It hasn’t even been 72 hours since the polls closed in Virginia, but already the state’s 2013 election is getting hot. Terry McAuliffe, a former chairman of the Democratic National Committee, told supports yesterday that he will be seeking his party’s nomination in next year’s gubernatorial race, in hopes of achieving next year what he couldn’t do in 2009.
“After Tuesday, one thing is certain: Everyone needs a break from politics,” McAuliffe wrote in a note to his email list and posted on his website yesterday. So, of course, for McAuliffe that “break” lasted about five seconds, because he is running for Virginia’s top office once again. “I realize that after any election some people’s immediate question is about the next campaign. I want to be straightforward with you: I plan on running for Governor of Virginia in 2013.”
So much for that break. McAuliffe, since losing the 2009 Democratic primary to state Sen. Creigh Deeds (who went on to lose to Bob McDonnell), has mostly been running his electric-car startup GreenTech Automotive. The company got a nice, long look in The New York Times magazine in July in an article that anticipated McAuliffe’s new campaign.

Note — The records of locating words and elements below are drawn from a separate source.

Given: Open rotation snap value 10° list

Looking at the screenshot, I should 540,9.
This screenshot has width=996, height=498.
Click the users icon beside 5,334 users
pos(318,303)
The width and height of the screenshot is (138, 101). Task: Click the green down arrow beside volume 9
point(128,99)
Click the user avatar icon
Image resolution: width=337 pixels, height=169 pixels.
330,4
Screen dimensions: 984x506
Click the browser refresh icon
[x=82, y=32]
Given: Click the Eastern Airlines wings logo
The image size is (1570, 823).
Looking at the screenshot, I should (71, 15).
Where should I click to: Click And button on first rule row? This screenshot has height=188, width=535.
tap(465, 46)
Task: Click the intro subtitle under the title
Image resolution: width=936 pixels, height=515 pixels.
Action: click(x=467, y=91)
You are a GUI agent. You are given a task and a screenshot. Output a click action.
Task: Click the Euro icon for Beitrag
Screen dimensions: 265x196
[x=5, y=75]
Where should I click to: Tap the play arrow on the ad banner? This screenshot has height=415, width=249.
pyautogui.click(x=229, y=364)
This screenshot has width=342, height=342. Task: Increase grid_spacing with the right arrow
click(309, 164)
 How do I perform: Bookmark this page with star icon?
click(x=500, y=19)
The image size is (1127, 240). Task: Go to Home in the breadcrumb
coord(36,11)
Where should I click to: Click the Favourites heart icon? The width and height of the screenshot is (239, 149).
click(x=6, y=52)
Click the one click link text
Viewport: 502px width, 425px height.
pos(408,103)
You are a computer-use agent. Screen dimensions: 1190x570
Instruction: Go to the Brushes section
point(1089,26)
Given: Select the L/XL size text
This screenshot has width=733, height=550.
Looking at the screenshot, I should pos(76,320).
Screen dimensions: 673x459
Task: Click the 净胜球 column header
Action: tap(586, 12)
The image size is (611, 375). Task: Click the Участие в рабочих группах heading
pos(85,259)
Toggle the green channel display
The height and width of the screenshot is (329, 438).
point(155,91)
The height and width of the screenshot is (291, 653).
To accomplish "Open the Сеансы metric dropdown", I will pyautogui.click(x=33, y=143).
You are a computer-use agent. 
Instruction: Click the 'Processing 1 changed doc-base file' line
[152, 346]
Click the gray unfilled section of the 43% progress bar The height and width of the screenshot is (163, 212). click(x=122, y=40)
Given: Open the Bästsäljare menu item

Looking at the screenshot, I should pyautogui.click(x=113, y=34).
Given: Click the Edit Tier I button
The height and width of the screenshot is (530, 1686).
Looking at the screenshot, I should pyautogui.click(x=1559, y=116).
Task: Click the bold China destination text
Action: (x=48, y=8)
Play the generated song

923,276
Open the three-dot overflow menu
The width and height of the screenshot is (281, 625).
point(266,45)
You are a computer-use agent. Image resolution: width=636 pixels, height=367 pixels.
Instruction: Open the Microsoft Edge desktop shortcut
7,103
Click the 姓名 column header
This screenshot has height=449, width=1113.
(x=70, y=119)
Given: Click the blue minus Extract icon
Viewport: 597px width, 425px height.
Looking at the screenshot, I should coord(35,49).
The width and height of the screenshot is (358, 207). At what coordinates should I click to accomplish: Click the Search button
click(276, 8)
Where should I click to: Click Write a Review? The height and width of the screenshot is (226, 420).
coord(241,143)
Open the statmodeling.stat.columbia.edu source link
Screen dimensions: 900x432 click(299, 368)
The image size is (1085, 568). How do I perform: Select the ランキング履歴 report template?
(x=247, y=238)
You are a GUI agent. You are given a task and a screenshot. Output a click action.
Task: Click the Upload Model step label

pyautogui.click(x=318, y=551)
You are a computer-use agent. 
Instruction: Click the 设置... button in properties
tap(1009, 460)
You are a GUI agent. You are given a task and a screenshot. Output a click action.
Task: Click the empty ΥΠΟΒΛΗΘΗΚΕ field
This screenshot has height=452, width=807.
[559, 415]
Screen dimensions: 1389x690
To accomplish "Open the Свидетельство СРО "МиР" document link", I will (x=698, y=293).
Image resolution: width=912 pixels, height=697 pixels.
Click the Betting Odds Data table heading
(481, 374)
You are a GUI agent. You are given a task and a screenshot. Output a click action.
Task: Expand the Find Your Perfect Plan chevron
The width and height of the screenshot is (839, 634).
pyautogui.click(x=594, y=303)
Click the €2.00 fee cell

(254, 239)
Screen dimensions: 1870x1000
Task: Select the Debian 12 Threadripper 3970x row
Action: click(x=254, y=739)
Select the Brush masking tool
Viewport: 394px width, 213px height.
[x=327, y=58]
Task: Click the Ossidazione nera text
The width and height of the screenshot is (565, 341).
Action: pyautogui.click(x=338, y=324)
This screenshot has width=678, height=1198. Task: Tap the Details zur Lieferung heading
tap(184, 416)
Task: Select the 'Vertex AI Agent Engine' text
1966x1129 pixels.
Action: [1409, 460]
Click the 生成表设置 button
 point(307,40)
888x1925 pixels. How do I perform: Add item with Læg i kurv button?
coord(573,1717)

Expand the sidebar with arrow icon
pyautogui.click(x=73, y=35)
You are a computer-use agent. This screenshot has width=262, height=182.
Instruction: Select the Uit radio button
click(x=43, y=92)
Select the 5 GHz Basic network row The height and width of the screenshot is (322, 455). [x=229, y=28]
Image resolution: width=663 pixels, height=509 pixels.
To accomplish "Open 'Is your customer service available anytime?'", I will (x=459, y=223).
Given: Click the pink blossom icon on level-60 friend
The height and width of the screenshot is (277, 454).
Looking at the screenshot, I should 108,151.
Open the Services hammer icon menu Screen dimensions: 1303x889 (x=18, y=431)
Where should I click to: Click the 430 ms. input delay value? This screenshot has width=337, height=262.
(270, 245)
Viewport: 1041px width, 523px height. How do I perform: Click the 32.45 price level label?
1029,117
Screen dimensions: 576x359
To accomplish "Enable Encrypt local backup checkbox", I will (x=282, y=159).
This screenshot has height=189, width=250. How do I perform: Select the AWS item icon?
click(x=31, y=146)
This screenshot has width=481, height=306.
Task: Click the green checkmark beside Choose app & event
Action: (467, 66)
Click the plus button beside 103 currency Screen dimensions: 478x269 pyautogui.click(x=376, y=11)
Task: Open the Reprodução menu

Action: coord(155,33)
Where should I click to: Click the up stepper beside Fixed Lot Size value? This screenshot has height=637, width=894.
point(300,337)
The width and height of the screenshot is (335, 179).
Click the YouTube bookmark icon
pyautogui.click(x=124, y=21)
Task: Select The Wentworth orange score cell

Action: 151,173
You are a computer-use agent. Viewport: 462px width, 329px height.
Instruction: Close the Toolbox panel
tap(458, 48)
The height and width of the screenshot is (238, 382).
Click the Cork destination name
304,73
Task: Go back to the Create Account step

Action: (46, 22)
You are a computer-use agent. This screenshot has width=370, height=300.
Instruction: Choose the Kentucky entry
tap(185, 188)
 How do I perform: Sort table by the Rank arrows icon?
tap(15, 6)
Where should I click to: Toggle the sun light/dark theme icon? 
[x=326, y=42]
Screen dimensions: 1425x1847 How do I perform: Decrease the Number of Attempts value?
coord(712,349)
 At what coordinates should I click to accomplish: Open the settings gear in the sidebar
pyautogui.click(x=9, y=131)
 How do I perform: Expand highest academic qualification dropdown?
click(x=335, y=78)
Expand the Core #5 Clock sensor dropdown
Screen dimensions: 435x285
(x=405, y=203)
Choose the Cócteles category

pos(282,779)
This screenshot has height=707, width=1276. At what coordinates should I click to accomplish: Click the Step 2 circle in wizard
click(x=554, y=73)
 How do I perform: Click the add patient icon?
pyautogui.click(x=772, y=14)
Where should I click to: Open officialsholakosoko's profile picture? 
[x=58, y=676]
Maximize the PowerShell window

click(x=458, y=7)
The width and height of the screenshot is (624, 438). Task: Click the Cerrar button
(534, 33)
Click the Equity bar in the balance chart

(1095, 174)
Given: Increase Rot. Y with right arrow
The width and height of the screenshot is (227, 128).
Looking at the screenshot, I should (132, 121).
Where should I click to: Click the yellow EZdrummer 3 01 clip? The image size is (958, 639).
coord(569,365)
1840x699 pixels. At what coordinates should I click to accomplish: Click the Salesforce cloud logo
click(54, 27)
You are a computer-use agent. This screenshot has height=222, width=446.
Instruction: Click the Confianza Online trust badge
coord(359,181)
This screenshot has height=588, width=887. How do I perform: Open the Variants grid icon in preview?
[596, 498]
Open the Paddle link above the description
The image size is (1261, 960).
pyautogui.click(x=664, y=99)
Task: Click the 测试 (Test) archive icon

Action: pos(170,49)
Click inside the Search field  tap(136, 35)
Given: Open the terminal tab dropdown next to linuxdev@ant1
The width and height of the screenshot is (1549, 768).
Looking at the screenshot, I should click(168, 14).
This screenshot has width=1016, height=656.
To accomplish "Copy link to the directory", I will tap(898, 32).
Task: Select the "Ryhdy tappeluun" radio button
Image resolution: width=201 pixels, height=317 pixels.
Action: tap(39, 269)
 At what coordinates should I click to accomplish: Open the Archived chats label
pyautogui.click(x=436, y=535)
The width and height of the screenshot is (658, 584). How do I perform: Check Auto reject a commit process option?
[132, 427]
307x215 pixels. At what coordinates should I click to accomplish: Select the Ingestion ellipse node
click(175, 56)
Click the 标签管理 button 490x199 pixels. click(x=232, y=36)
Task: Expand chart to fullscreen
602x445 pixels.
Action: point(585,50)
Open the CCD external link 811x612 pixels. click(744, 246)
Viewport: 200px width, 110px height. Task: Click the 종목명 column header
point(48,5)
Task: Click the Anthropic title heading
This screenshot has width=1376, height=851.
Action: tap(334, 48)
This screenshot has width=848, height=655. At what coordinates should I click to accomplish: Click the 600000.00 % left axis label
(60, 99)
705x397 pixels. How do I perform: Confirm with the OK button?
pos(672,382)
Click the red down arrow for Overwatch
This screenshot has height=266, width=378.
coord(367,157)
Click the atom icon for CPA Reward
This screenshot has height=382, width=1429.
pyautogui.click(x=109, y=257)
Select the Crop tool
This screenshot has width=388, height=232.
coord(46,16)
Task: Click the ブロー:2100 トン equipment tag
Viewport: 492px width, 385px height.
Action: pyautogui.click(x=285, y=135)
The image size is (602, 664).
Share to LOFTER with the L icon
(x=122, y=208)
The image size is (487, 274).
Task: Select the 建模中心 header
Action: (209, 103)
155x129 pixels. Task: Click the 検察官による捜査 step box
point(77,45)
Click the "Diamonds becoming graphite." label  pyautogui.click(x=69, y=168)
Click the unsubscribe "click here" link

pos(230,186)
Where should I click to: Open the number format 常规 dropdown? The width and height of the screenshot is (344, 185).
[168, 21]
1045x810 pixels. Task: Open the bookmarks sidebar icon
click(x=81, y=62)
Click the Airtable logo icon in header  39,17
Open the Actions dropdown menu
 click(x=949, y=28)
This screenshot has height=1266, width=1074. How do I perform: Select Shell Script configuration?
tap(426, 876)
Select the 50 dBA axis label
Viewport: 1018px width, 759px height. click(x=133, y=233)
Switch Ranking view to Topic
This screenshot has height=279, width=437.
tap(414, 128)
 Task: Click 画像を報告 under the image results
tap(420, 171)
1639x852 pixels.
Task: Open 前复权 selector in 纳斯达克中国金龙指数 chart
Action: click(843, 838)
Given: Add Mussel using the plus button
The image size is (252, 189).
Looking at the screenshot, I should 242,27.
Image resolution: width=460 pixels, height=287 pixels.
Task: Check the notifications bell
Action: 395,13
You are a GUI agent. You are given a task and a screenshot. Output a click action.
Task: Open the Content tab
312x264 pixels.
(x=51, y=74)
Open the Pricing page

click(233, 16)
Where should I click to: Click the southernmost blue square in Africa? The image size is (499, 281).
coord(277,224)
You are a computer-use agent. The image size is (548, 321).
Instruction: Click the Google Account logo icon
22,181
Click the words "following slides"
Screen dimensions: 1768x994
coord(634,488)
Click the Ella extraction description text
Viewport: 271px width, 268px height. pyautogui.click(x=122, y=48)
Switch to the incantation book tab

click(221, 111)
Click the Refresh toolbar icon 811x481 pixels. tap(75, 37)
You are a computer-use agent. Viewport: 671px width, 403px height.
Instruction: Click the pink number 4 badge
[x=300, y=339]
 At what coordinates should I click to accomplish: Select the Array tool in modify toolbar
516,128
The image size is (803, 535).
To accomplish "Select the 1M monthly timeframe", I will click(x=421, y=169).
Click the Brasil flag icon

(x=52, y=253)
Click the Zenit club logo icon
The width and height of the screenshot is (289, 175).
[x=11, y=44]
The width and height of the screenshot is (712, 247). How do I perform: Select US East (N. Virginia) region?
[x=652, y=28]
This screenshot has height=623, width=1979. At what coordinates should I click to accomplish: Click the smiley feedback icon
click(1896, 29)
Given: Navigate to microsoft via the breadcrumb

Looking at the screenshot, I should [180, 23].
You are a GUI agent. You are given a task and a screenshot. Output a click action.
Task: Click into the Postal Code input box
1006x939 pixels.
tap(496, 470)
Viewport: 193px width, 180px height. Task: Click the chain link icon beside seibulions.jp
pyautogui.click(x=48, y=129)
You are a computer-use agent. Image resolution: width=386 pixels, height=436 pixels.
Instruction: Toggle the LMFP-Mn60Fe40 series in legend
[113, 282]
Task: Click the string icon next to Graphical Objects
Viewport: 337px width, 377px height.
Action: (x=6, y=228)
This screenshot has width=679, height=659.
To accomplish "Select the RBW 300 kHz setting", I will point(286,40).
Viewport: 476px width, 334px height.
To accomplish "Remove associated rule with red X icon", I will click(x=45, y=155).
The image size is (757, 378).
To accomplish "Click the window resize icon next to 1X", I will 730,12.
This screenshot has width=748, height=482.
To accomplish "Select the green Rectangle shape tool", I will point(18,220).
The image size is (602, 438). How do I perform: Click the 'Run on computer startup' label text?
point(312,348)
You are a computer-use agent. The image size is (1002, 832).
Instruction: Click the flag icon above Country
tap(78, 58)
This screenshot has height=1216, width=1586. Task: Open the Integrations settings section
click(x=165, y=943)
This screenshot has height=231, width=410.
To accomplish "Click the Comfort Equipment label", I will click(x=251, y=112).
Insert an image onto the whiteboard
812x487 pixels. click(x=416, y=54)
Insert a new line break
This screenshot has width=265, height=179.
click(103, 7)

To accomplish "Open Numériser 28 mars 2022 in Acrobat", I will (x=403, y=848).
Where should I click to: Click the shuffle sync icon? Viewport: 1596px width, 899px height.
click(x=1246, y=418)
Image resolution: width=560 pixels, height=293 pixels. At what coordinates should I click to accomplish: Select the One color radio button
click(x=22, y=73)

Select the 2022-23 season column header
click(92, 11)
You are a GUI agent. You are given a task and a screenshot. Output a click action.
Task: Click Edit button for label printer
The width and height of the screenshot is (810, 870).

Anyway, there will be no break from politics for Virginia. McAuliffe will be campaigning from now until next November. Not that a break really should have been expected. Republican candidates to succeed the term-limited McDonnell emerged several months ago, with Lt. Gov. Bill Bolling and Attorney General Ken “The Cooch” Cuccinelli vying for the GOP nod.
McAuliffe called for a “break from politics,” but based on the rest of his note, the DCist fact-checking machine is calling bullshit on that.